Andrea says the success of Shropshire’s organics-pioneering Fordhall Farm, which raised £500,000 through the sale of shares in 2006 and which has been community-owned since, provides hope and inspiration.
Given the way Lower Shaw Farm has been run, formally registering as a co-operative is not a major departure and the decision followed meetings with local co-operative development agency Co-operative Futures.
“We have established ourselves as a ‘co-operative for the benefit of the community’ and plan to start selling shares early in 2011,” says Andrea, who is hopeful of local support.
This support has grown after new houses were developed around it. “We have a very good relationship with our neighbours,” says Andrea. “One runs a weekly 30-minute health walk and others help out in our café and with after-school activities.”
The café helps to generate income for the farm and is well served by the farm’s organic fruit and vegetable garden — last year, it won the Observer’s Ethical Garden Award.

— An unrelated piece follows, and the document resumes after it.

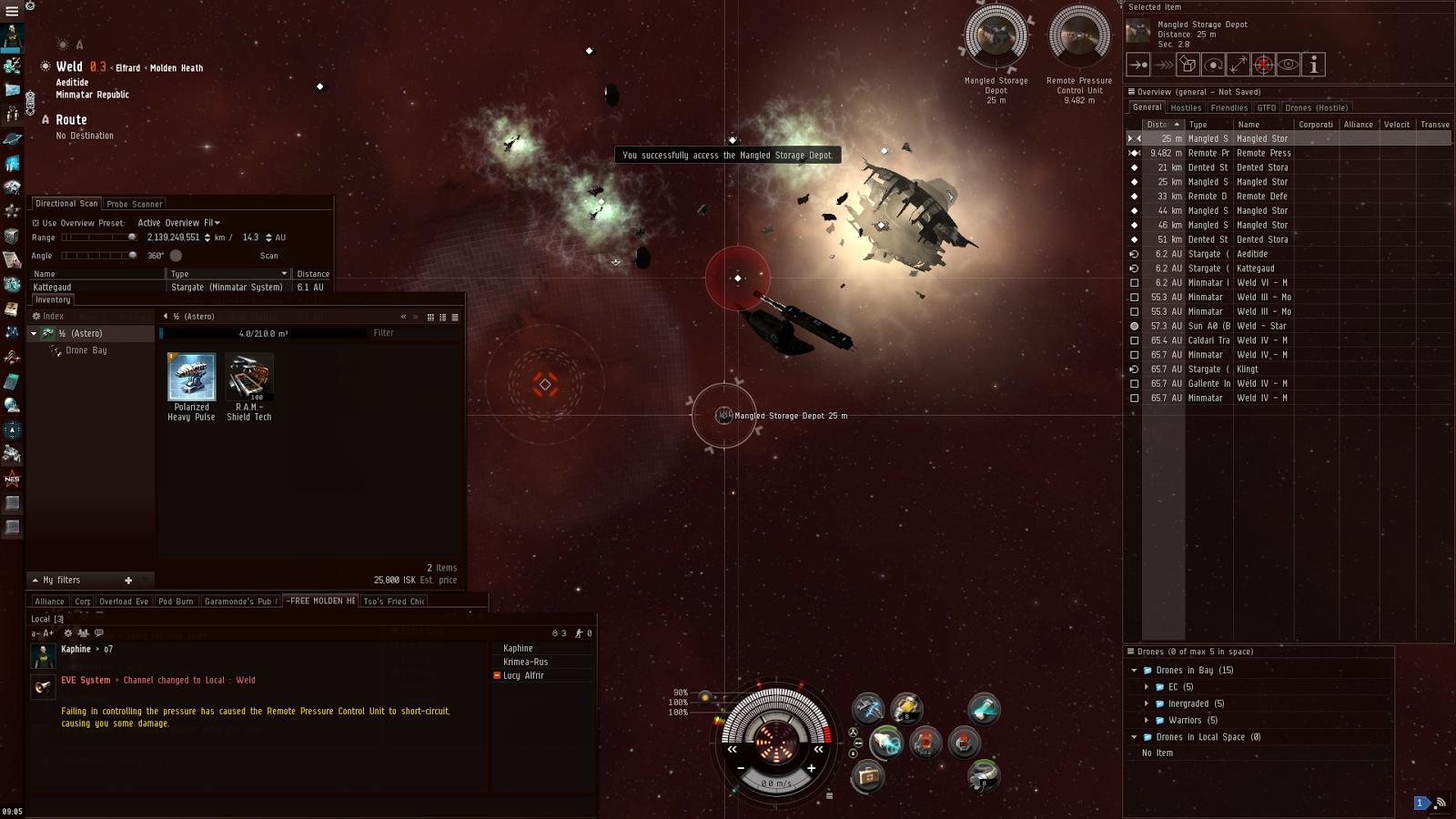The image size is (1456, 819).
Task: Open the Drone Bay in inventory tree
Action: (x=86, y=350)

But it is the farm’s imaginative programming of events and activities which ensures that, while Lower Shaw Farm may feel calm and relaxing, it is never empty. With everything from juggling to massage and music to lantern-making, the farm is an ideal venue for anything from a one-hour workshop to a residential conference. “Lots of our tutors have been coming here for years,” says Andrea, “and their events become very much part of the calendar.”
That calendar includes the Swindon Festival of Literature which each May welcomes leading writers. The farm is the base for the festival which has been variously described as “delightful” (Joan Bakewell) and “punctual” (John Major).
While Lower Shaw Farm’s new co-operative status will hopefully ensure its long term existence, on a day-to-day level it is unlikely to change it very much — and that’s just why people seem to like it.